TASK INSTRUCTIONS:
The required output is the exact run of lines in the listing below from the line holding "Where should I click to: Click" through the line holding "You are a computer-use", with no pictures.

════════════════════

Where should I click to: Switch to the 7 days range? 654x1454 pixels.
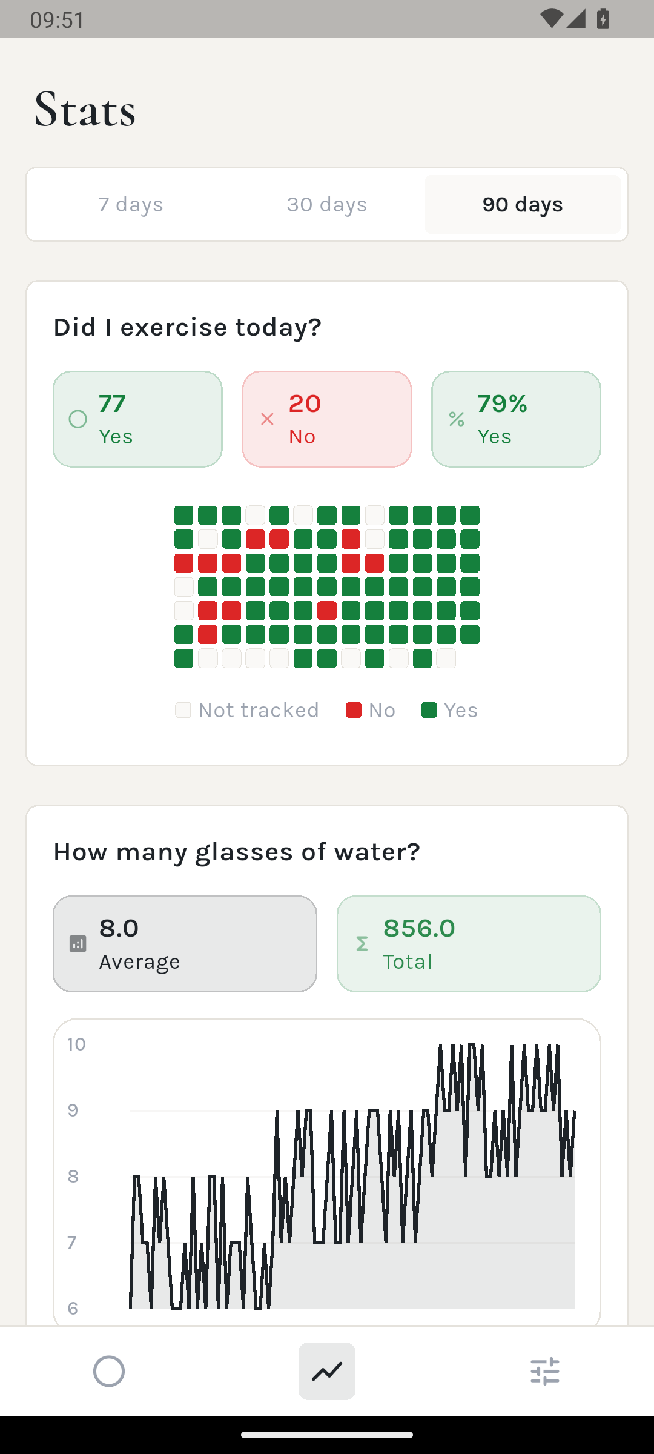(131, 205)

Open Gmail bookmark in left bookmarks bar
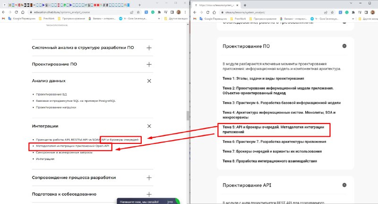click(4, 18)
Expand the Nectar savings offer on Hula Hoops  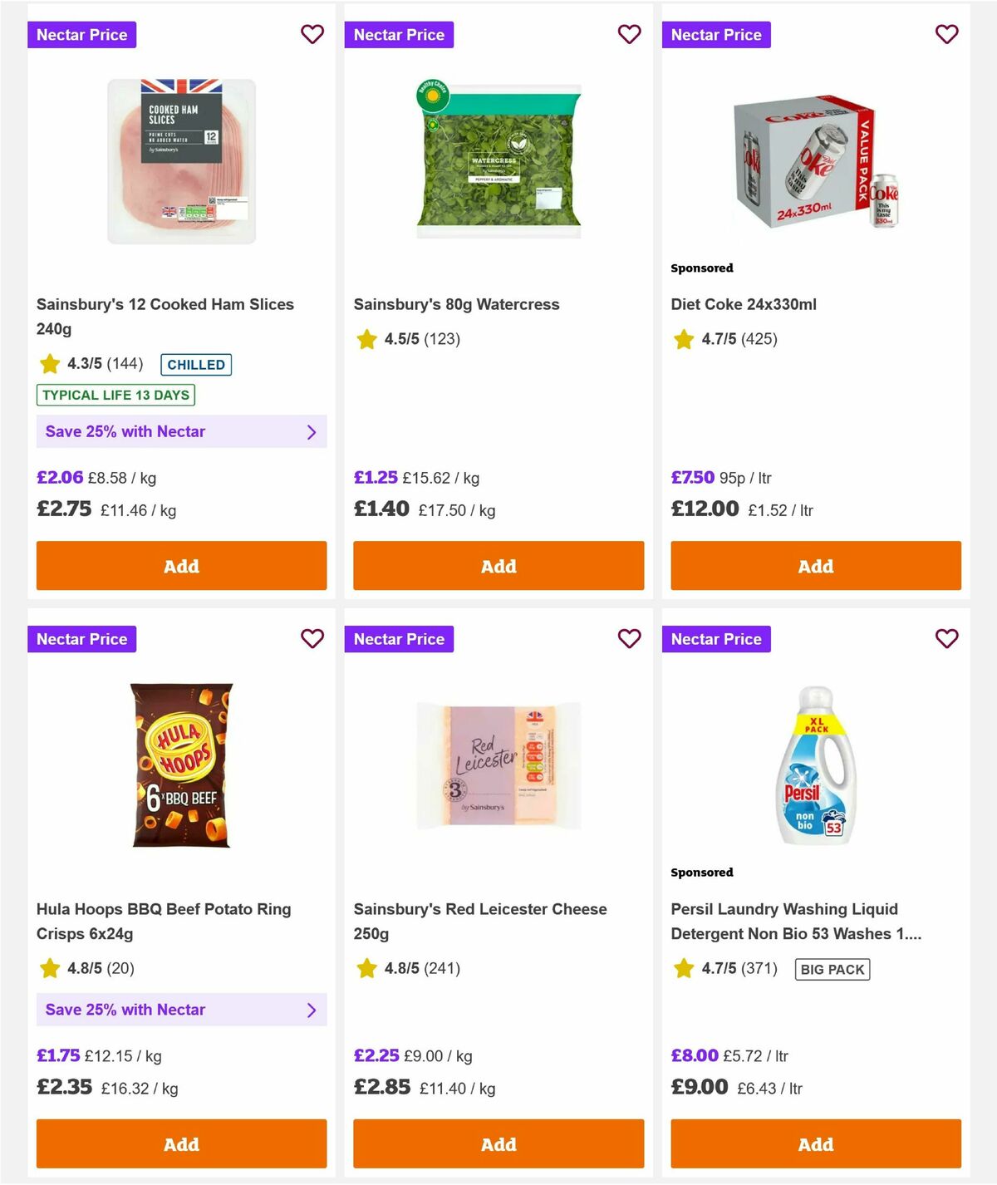181,1010
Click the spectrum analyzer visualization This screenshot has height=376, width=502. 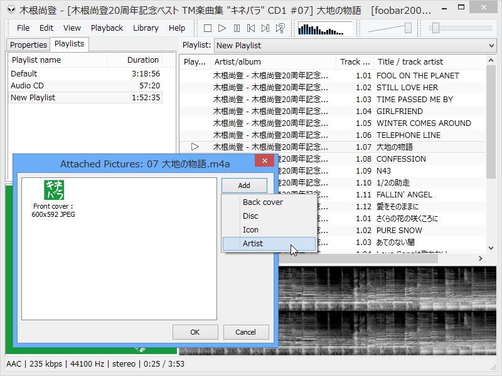click(325, 28)
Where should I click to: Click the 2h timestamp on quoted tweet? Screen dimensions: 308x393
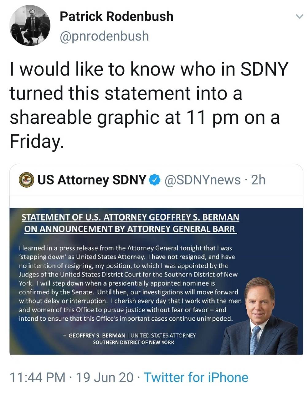coord(258,180)
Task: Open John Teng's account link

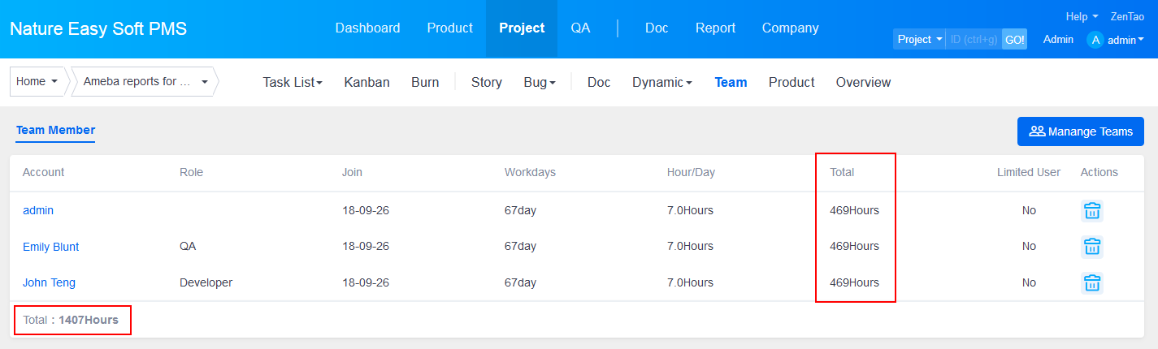Action: point(49,282)
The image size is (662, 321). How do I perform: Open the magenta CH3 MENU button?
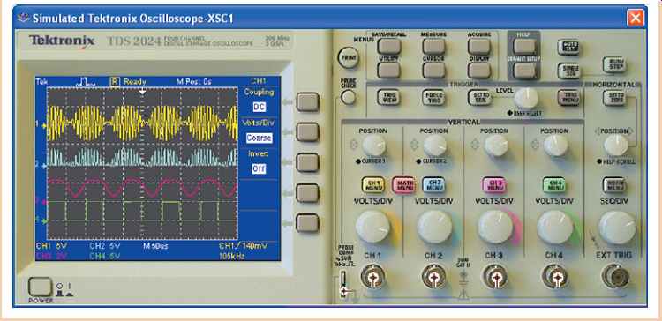[x=494, y=185]
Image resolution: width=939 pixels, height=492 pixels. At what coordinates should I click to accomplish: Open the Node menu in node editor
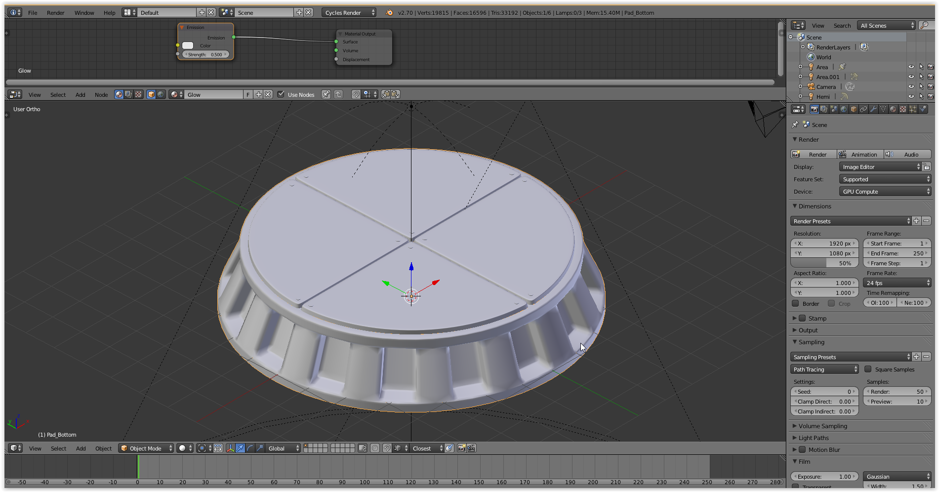coord(101,94)
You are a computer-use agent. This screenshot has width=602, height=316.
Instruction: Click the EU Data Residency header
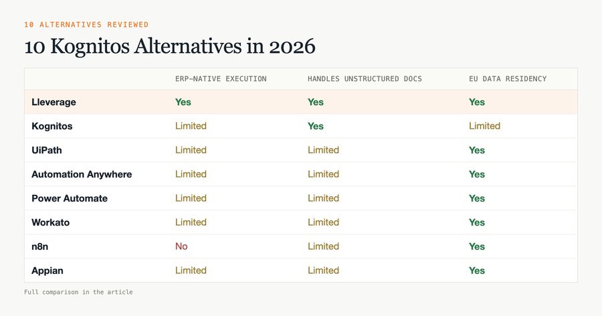point(508,79)
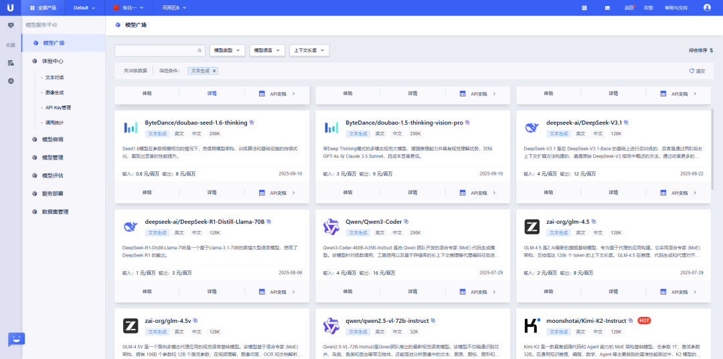Click the cloud shell terminal icon
Image resolution: width=723 pixels, height=359 pixels.
(x=607, y=7)
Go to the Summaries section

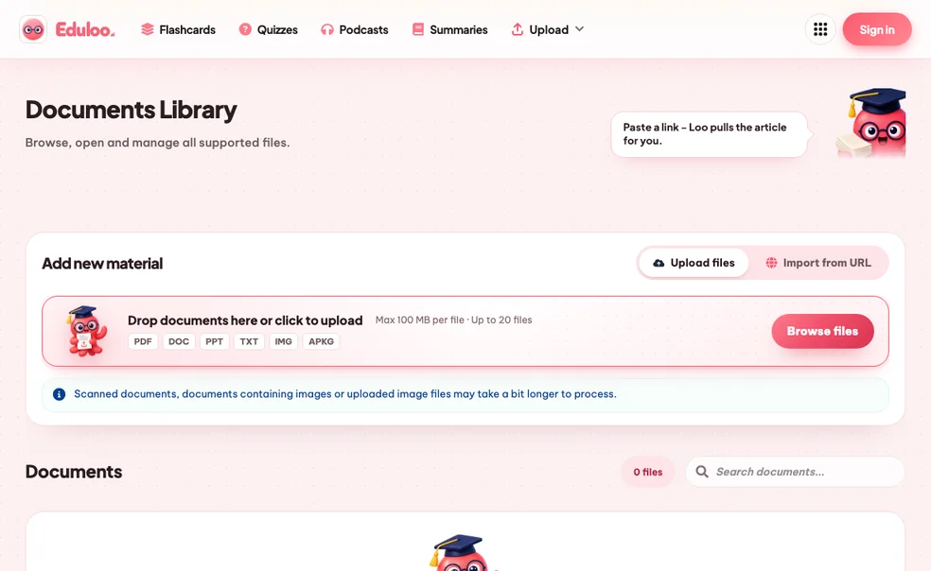(450, 29)
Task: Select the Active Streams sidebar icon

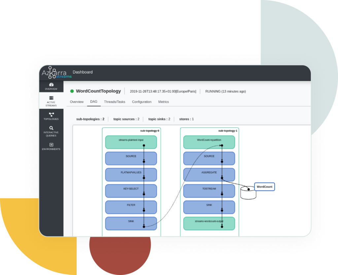Action: click(51, 98)
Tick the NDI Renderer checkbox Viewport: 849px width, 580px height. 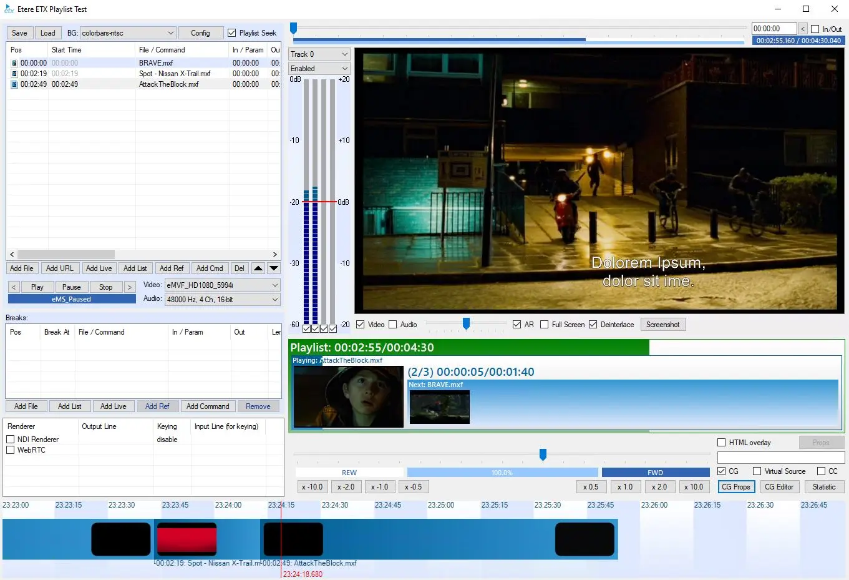pyautogui.click(x=11, y=440)

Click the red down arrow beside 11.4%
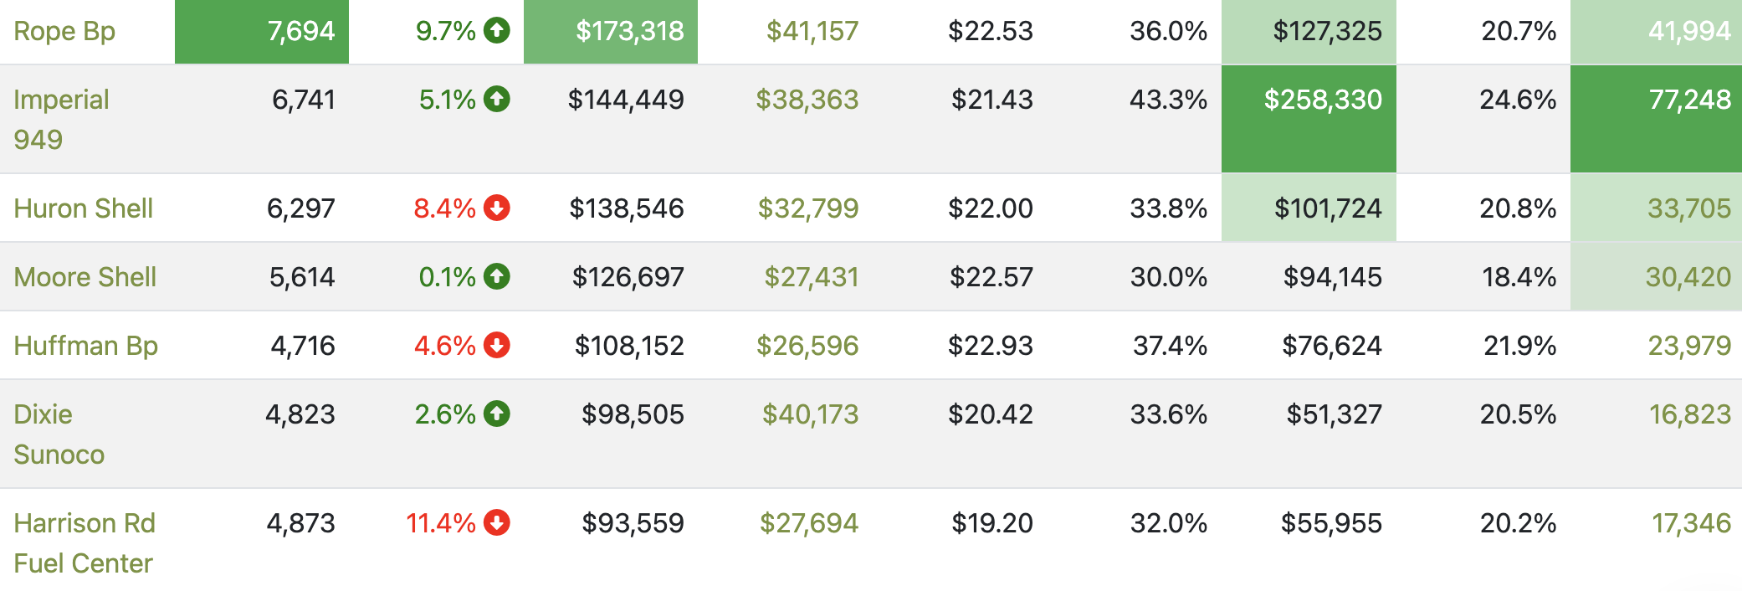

════════════════════

ANSWER BOX:
Where should I click to: Click the 2h timestamp on quoted tweet? Screen dimensions: 308x393
coord(258,180)
Task: Open John Teng's account link

Action: point(49,282)
The image size is (662, 321). How do I perform: Open the magenta CH3 MENU button?
[x=494, y=185]
Image resolution: width=939 pixels, height=492 pixels. At what coordinates should I click to accomplish: Open the Node menu in node editor
coord(101,94)
You are a computer-use agent. This screenshot has width=602, height=316.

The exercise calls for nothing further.